Cave Rock in Nevada, and popular Southern California climbing areas have also ended up or are headed for major litigation.
It has become common knowledge among local climbers to stay off of Split Rock out of what we have felt is respect to the Yurok. Through conversations with park officials we know to get to the boulders via the Flinthead Ridge Trail and not through the Yurok ceremonial dance ground. The challenges arise when climbers from elsewhere visit the area. There are no signs to indicate which trails to use and which rocks to climb -- invariably trails and rocks that should not be climbed are, and not out of disrespect but because there is no indication that it is not OK. Local climbers thought it could be beneficial to show that we understand that Lost Rocks is sacred to the Yurok and that we want to climb in an informed and respectful way.
[Photo above right: Paul Humphrey tackles a boulder problem, called the Yogi, with Adam Wanden spotting him.
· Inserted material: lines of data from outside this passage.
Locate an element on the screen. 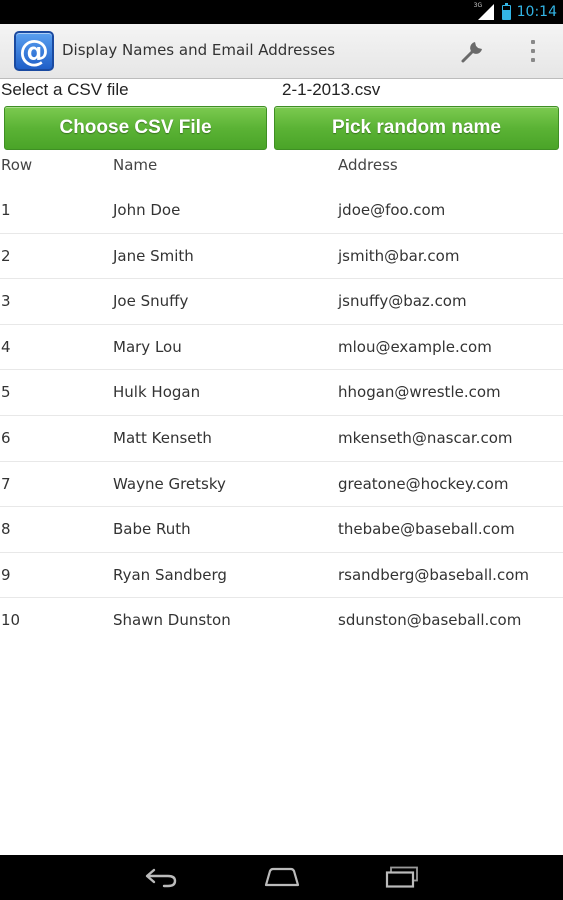  row-number: 1 is located at coordinates (6, 210).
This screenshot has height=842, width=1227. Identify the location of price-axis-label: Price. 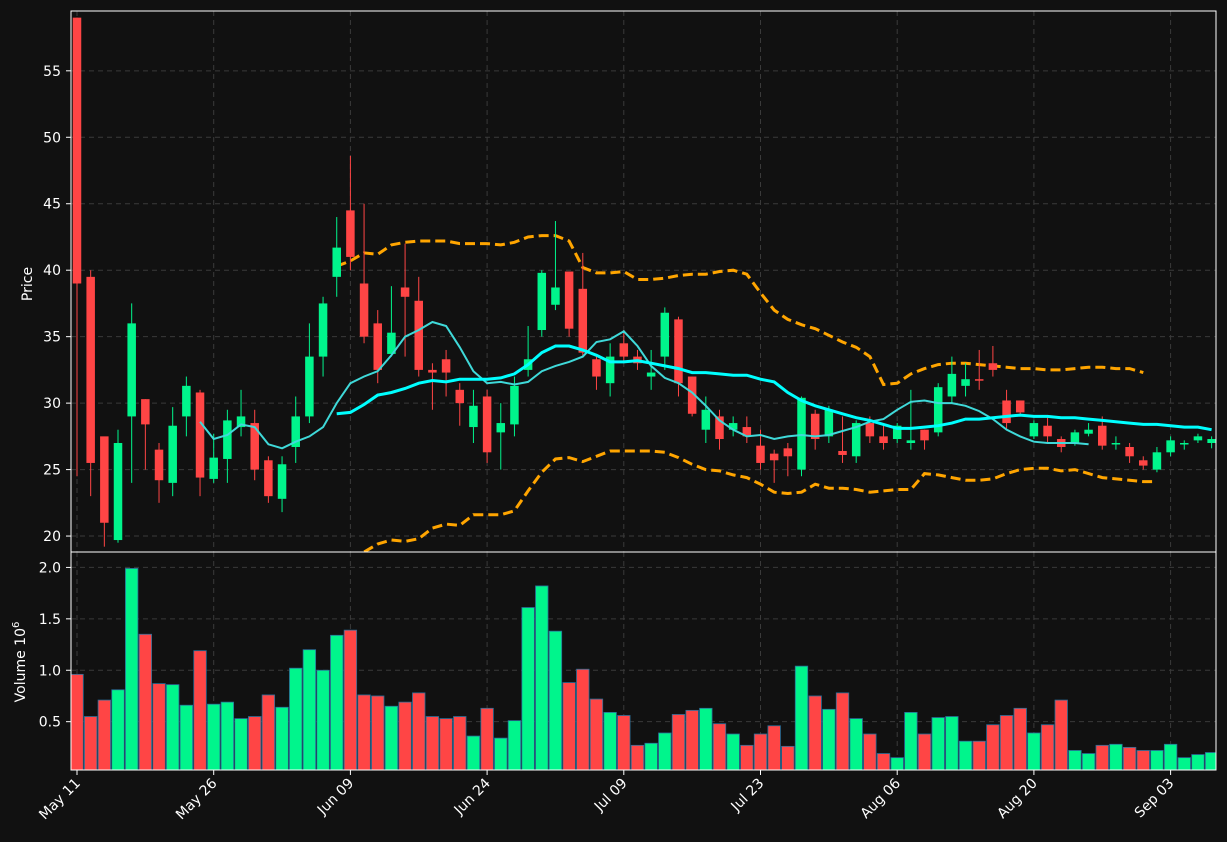
(28, 284).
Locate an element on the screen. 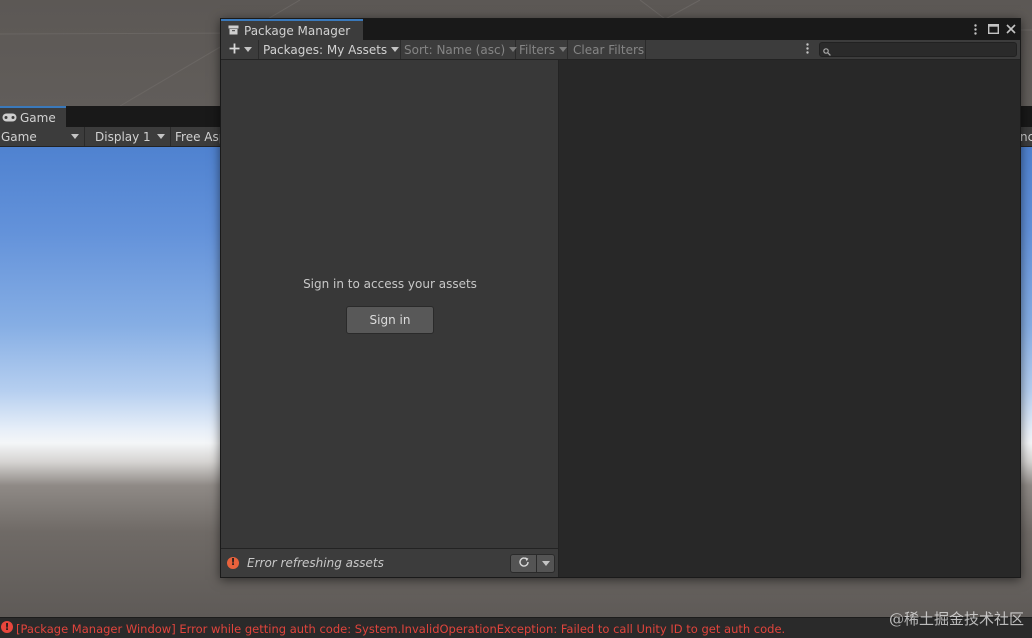 This screenshot has height=638, width=1032. clear-filters-label: Clear Filters is located at coordinates (609, 50).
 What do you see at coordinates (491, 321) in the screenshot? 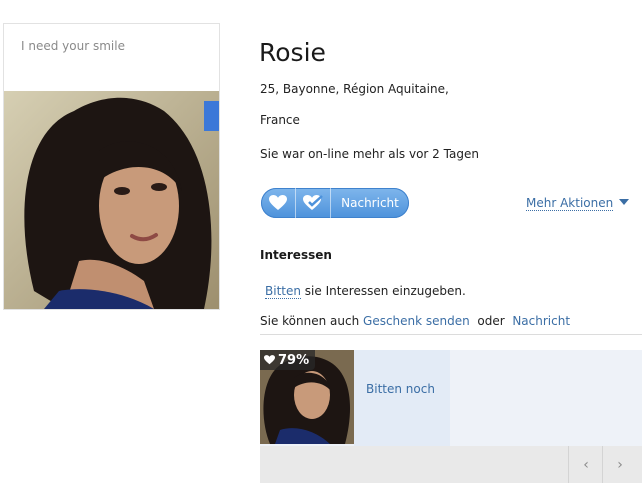
I see `or-text: oder` at bounding box center [491, 321].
The climb is maybe 10 moves long and does not go to the top, probably no more than 12 feet high.]
So I visited Tom Gates, the Yurok Cultural Preservation officer at the tribal offices last year in Klamath. I was hoping for definitive answers as to what the tribe thought about climbing in general, and what specific rocks the tribe would like climbers to avoid. I said that while climbers wish to respect their concerns, climbers hope to keep access as open as possible to the Lost Rocks area.
To paraphrase Gates, he said that all rocks are sacred on the beach, and you can't really put a value system on them and say that one rock is more sacred than another. I got the impression that he did not want to say anything finite about climbing until the proper channels were gone through. We were added to the roster so that we could address the elders at a Yurok Cultural Committee meeting the following month.
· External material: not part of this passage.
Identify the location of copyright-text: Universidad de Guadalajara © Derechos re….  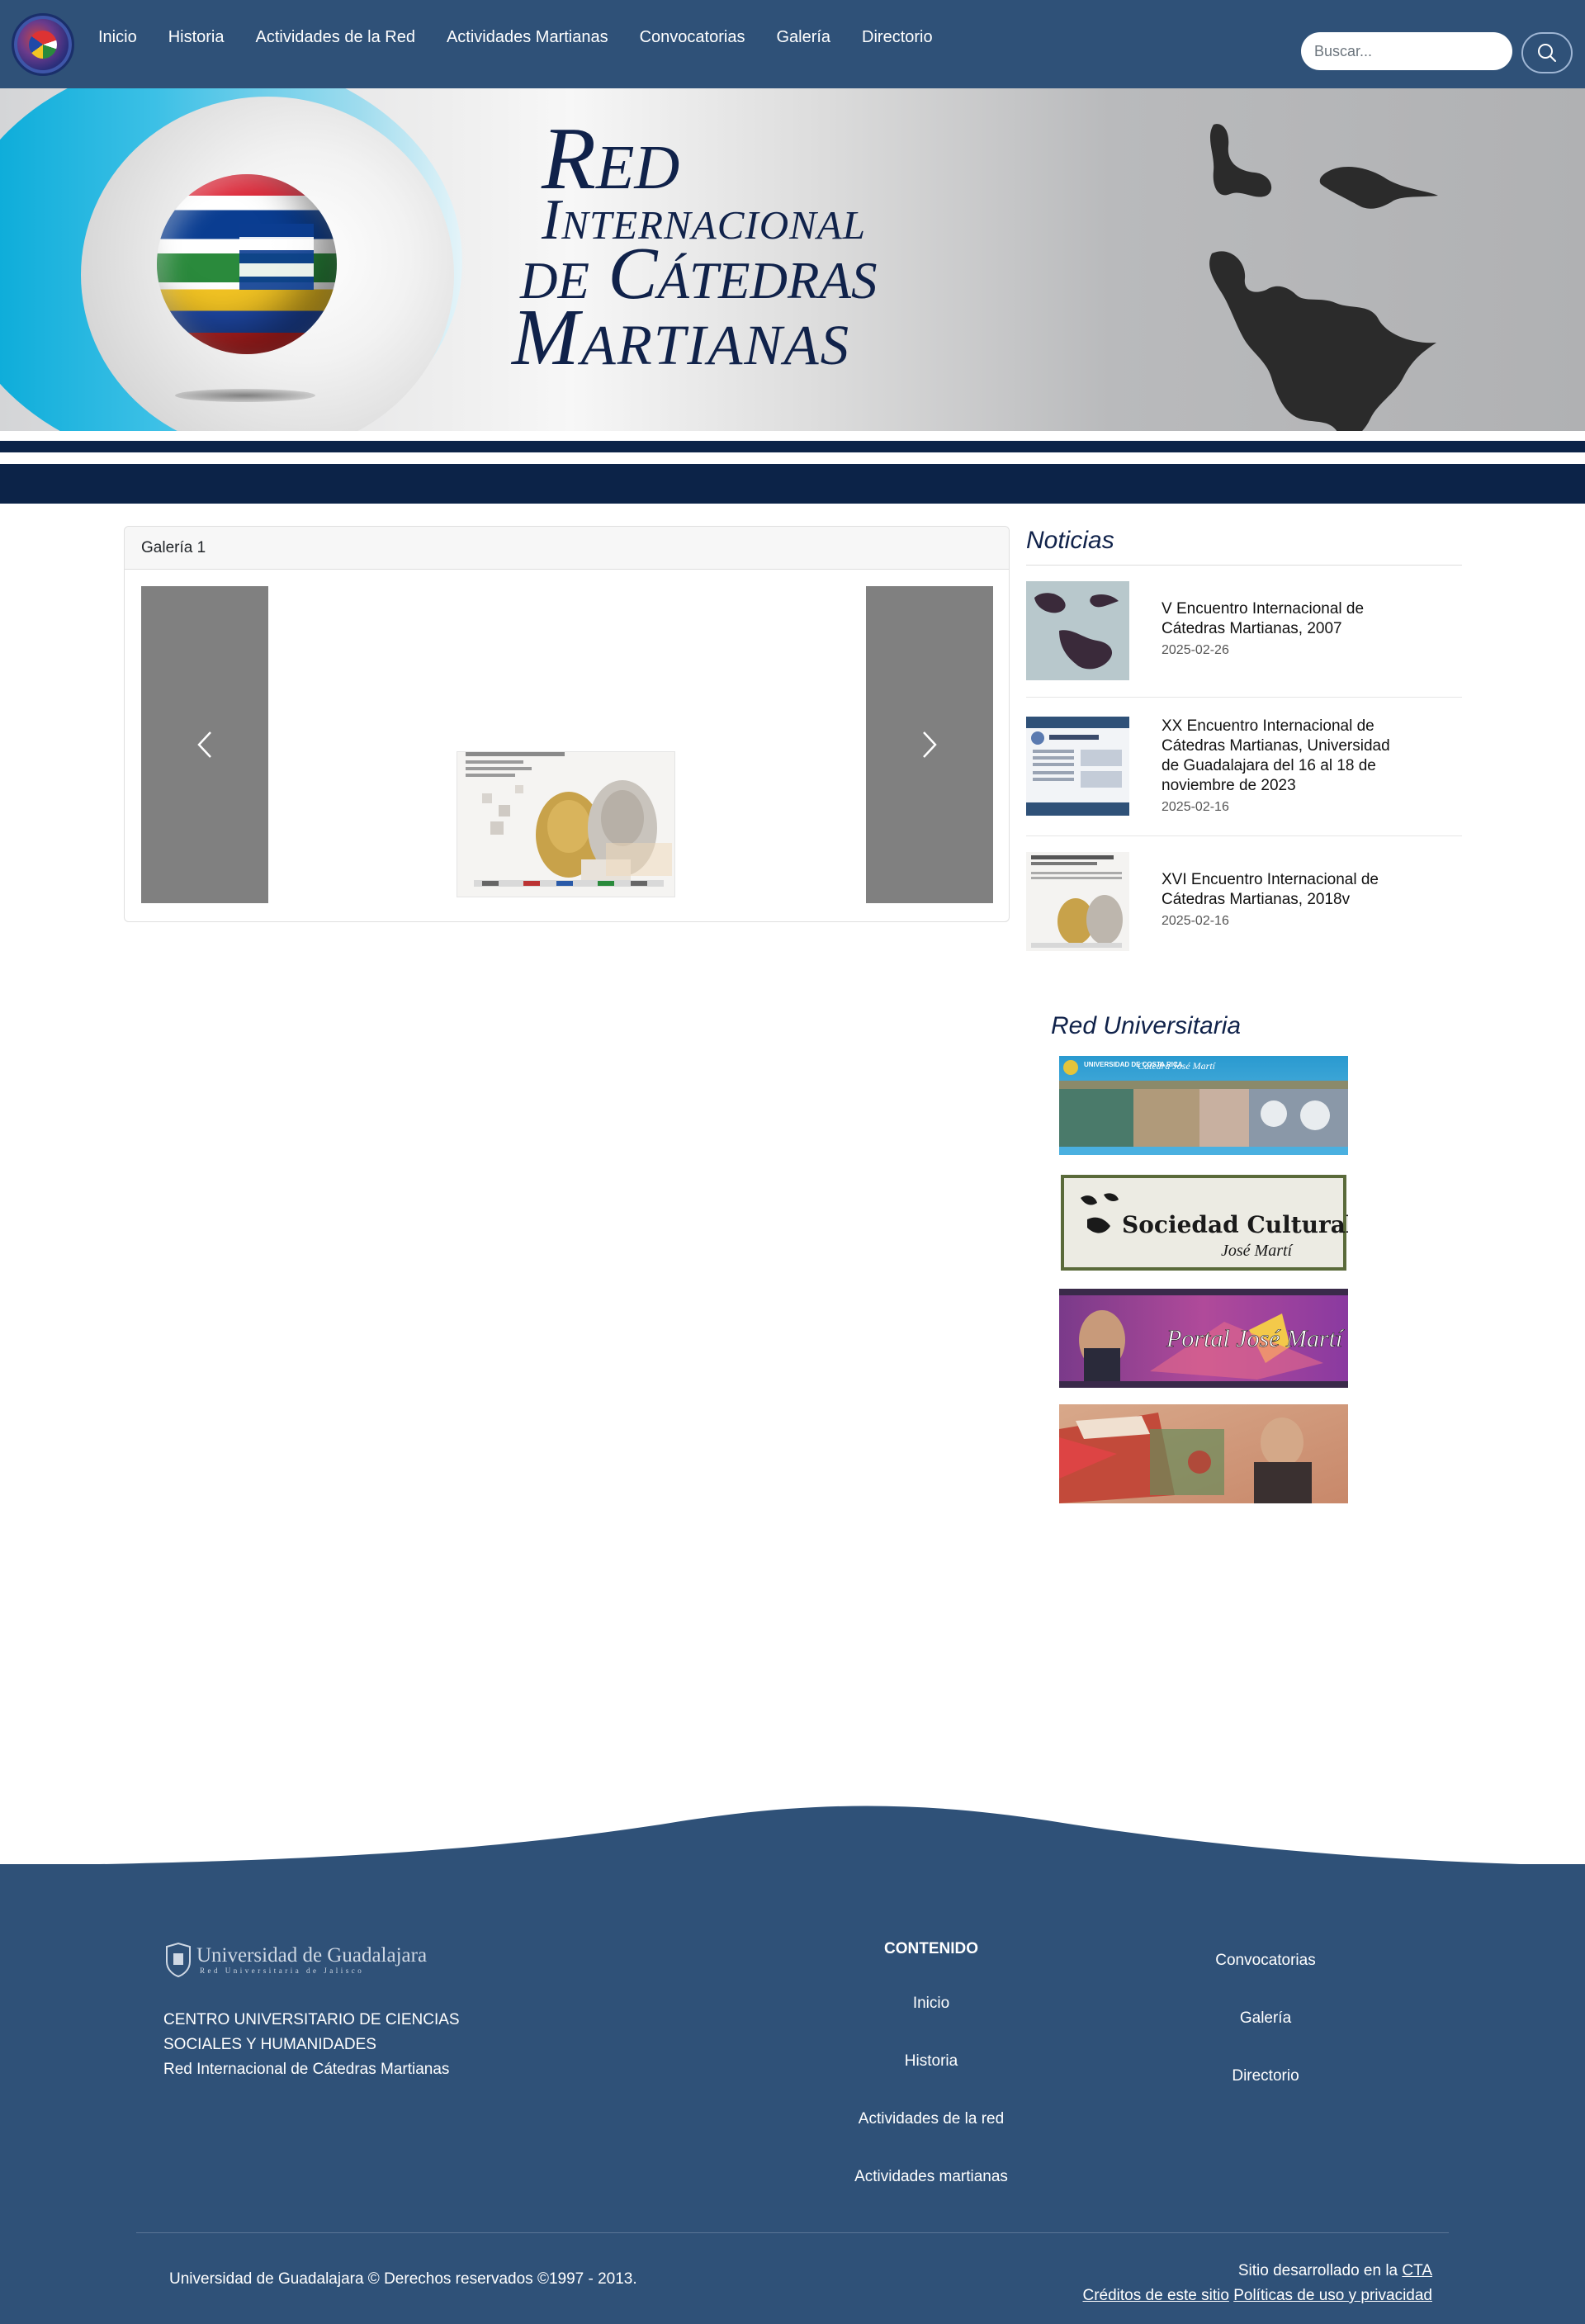
(403, 2279).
At the meeting, the elders said that they would take a serious look at climbing. They also said that they would like to be involved in a Climbing Management Plan with the park and the climbing community.
In addition, they wanted to have a say in what things are named in any forthcoming guides. The original self-published guide had called Flinthead Rock "The Crack House" because of its several challenging crack climbs, yet the analogy was lost on the elders as they inferred it was a drug reference. I realize that this was one example of an issue that can be easily addressed with open dialogue -- open communication can easily fortify cultural bridges rather than challenge them. [photo above: Adam Wander boulders at Flinthead Rock]
More than a year has passed and area climbers are organizing into the Bigfoot Country Climbers Association. We continue to work through the channels of bureaucracy with the tribe and the park. Each entity has a litany of its own challenges, and it is easy to get the feeling that climbing is another Pandora's box of issues that the tribe and the park are leery to open.
When I have doubts I remind myself that dialogue and negotiations take time. Like a good boulder problem, if it is worth unlocking the sequence of moves to climb it, then the time it takes to realize it becomes much less important.